## Источник
------------------------
Я вижу, что мои чувства, опережая естественный ход событий, забежали вперед. Да, с тех пор прошло много времени. Нет силы, которая могла бы возвратить ушедшую в небытие жизнь, но память о ней при надобности можно всегда оживить и воскресить. Вот и я, обращаясь к далекому уже времени молодости нашей, сижу, напрягая память и оживляя день за днем минувшее, стараясь восстановить первое мое прикосновение к творческому духу Казакова...
«Арктур — гончий пес» потряс меня, это было какое-то редко выпадающее на долю современного читателя чудесное мгновение. Я почувствовал, что Юрий Казаков вошел в мою жизнь. Я стал наводить о нем справки, оказалось, что мало кто его знает! Никто, например, не знал, есть ли у него вообще, кроме «Арктура», еще что-нибудь. Но потом через нашего литконсультанта в Москве я все-таки раздобыл о нем скудные сведения, вроде того, что он молодой, что заканчивает Литературный институт, живет в Москве. Через того же литконсультанта я тогда же обратился к Юрию Казакову с предложением перевести мой роман, в душе не особенно надеясь на положительный ответ. В том году преследовали меня неудачи, было действительно трудно. Я только что кончил институт. Была семья, но не было крыши над головой. Не было денег. Никак не мог приступить к задуманной еще в стенах института новой книге. Помимо всего прочего, было и еще одно осложнявшее жизнь обстоятельство: из Москвы приехал ко мне довольно крупный писатель и привез перевод моей книги (книга стояла в планах московского «Воениздата» и нашего издательства, перевод уже был чуть ли не одобрен). Однако мне перевод не понравился, и я его отверг, нажив репутацию человека зазнавшегося и капризного. В это-то время и попался мне «Арктур — гончий пес»...
У меня вещь по объему большая, а Казаков — автор небольших, рассказов... и тем не менее мне показалось, что роднит нас какая-то интонационная близость. Я твердо решил, что, если Юрий Казаков согласится, отдам только ему, в противном случае не буду вовсе переводиться. Сказав о своем решении жене и друзьям, стал с трепетом ждать письма от Казакова. Прибывшая наконец весточка с его согласием была для меня настоящим праздником.
С конца 1957 года я ждал Казакова, и, наконец ровно через семь лет, к моей горячей радости, он приехал в Алма-Ату. За это время он стал признанным писателем. Сам довольно много писал, и о нем много и охотно писали. Стали даже появляться у него поклонники и подражатели. Как бы ни была богата и разнообразна талантами русская литература, кто из нас не понимал тогда особой свежести, самобытности и удивительной неповторимости творчества молодого Казакова! После памятного периода «лакировки» действительности мы не могли не испытывать глубокой благодарности к молодому писателю за его необычно искренние и поэтичные рассказы.
------------------------
[Записи с указанием слов и элементов]
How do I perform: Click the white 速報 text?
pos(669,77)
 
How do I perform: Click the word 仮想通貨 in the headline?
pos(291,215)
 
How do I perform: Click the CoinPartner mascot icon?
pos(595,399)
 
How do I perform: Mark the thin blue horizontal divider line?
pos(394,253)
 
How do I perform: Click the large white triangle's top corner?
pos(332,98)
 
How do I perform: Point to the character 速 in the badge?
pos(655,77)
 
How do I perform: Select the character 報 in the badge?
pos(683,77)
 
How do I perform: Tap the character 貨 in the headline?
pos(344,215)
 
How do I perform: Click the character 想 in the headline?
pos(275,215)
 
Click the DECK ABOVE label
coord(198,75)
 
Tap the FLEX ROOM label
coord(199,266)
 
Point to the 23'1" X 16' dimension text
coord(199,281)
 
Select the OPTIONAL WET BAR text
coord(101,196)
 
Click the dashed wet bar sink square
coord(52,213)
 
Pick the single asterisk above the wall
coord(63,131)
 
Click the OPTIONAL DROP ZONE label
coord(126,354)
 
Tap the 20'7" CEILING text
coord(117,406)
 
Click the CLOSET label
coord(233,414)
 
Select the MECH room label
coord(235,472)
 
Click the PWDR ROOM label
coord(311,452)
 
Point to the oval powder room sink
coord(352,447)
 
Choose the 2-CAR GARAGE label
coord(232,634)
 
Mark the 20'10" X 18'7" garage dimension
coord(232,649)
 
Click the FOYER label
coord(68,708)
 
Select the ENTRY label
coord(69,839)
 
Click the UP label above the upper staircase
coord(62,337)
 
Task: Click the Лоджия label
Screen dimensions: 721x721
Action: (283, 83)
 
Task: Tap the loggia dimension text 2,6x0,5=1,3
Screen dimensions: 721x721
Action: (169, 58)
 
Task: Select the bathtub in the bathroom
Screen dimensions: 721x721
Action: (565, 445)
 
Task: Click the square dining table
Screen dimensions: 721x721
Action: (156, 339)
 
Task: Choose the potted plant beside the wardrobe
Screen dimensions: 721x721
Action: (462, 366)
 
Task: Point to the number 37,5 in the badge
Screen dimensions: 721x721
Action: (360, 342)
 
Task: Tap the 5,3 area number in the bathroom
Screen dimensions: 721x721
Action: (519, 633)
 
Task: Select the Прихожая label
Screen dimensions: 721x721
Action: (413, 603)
------------------------
## Письменное задание
Выведите без изменений фрагмент воспоминаний о Юрии Казакове от слов «С конца 1957» до слов «и поэтичные рассказы.». Записи не имеют отношения к воспоминаниям о Юрии Казакове.

## Результат
С конца 1957 года я ждал Казакова, и, наконец ровно через семь лет, к моей горячей радости, он приехал в Алма-Ату. За это время он стал признанным писателем. Сам довольно много писал, и о нем много и охотно писали. Стали даже появляться у него поклонники и подражатели. Как бы ни была богата и разнообразна талантами русская литература, кто из нас не понимал тогда особой свежести, самобытности и удивительной неповторимости творчества молодого Казакова! После памятного периода «лакировки» действительности мы не могли не испытывать глубокой благодарности к молодому писателю за его необычно искренние и поэтичные рассказы.